The Maryland Lynching Truth and Reconciliation Commission is authorized to research cases of racially motivated lynchings and hold public meetings and regional hearings where a lynching of an African American by a white mob has been documented. The commission has investigated 38 documented cases of lynching in Maryland.
“They are trying to uncover more information about each of these lynching cases and then provide venues for people to talk about these episodes, in particular for descendants of the victims and perpetrators to talk about their feelings and reactions and how these crimes have affected their lives,” Wiebelhaus-Brahm said. “The committee is also prompting memorials to occur in the form of informational plaques at the sites of the crimes.”

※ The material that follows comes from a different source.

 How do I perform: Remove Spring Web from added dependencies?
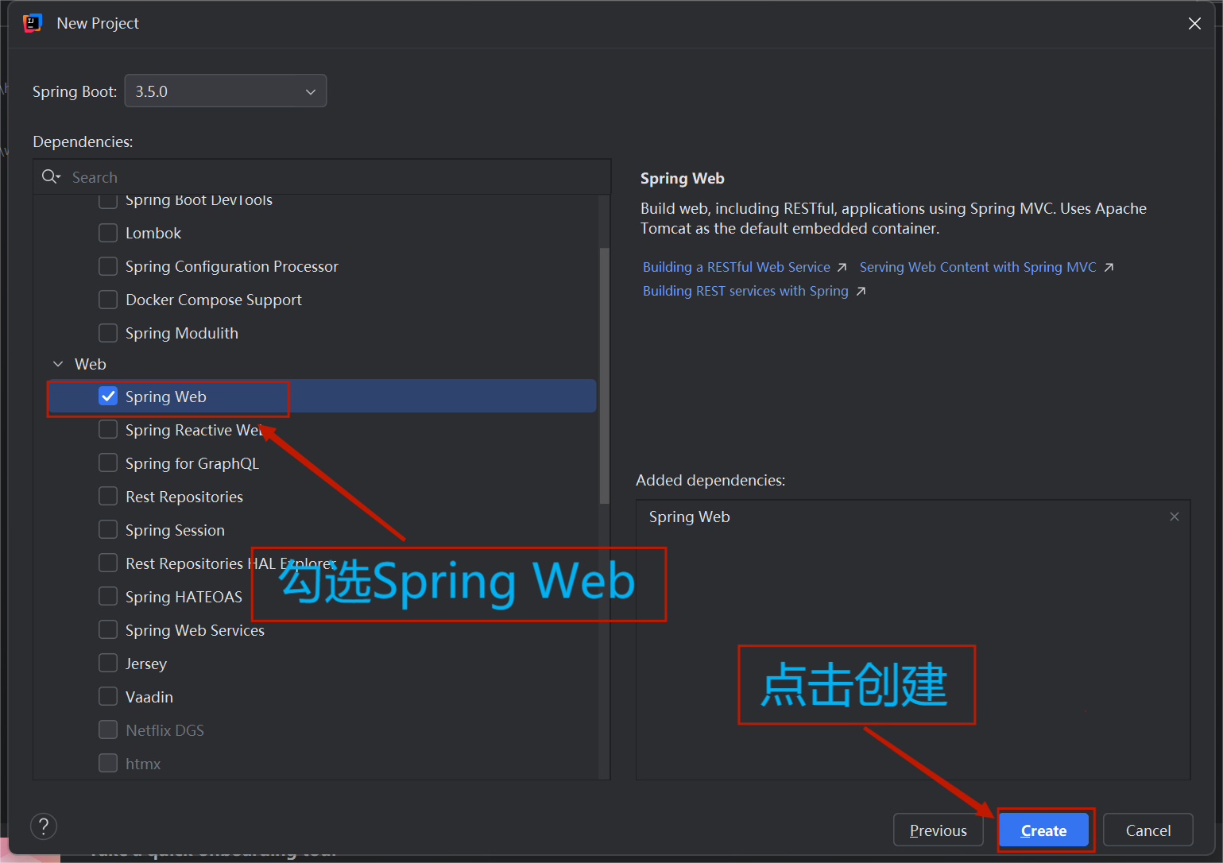(1174, 517)
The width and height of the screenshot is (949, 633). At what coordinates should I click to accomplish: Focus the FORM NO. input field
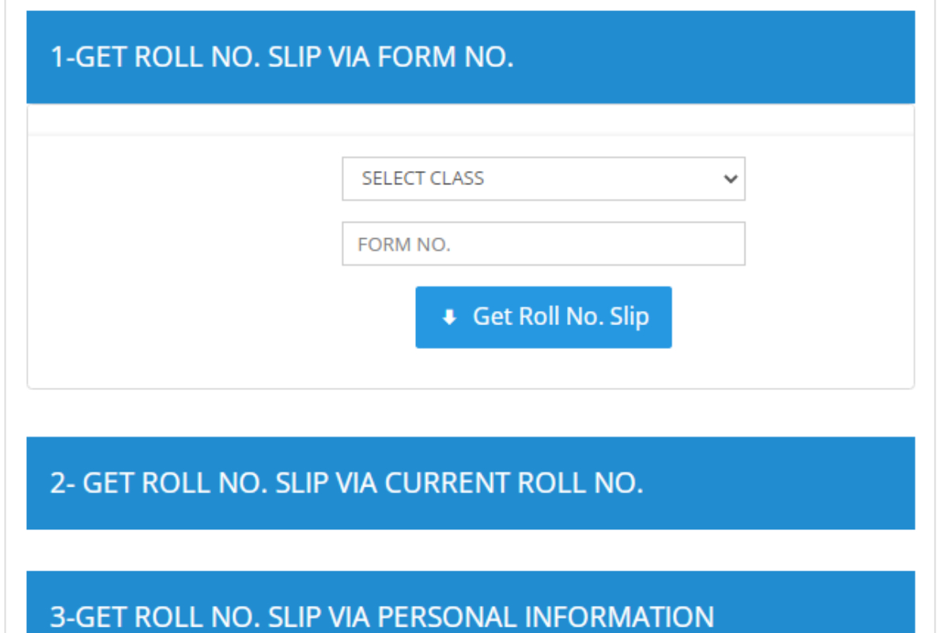click(x=543, y=244)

As the commission wraps up its work in 2024, commissioners will submit a final report to the governor and General Assembly with recommendations to move the commission’s work forward. During a Nov. 12 conference in Baltimore, Wiebelhaus-Brahm presented his suggestions on how to maximize the commission’s impact based upon his research on truth and reconciliation efforts in different parts of the world.
“Truth commissions, in many ways, are the start of the conversation about the past,” Wiebelhaus-Brahm said. “Truth is often needed before other things can happen to address the past. Truth commissions produce a final report with a history of what was investigated and recommendations about what else should be done about the past and how to prevent these things from happening in the future. Research suggests that the process should be broadly open to the public so members of the affected communities can offer suggestions for recommendations.”
Wiebelhaus-Brahm, author of the books “Truth Commissions and Transitional Societies” and “Exploring Truth Commission Recommendations in a Comparative Perspective,” added that truth commissions often recommend the creation of a follow-up body to coordinate and monitor implementation of the commission’s recommendations.
“Involved parties can also keep in contact with local and state politicians to ensure that the commission is not the end of the conversation about racial violence in the state and that there are further conversations about how to improve race relations,” he added.
No state-initiated truth and reconciliation commissions have taken place in Arkansas, but Wiebelhaus-Brahm said efforts are moving forward to create memorials for lyching victims in the state.
“In Maryland, the commission is helping to prompt memorials,” Wiebelhaus-Brahm said. “In Arkansas, the memorial effort has been moving forward. In some counties, there has already been action taken to memorialize places where lynchings have occurred.”
These memorial projects include the Pulaski County Community Remembrance Project by the Arkansas Peace & Justice Memorial Movement and the Washington County Community Remembrance Project.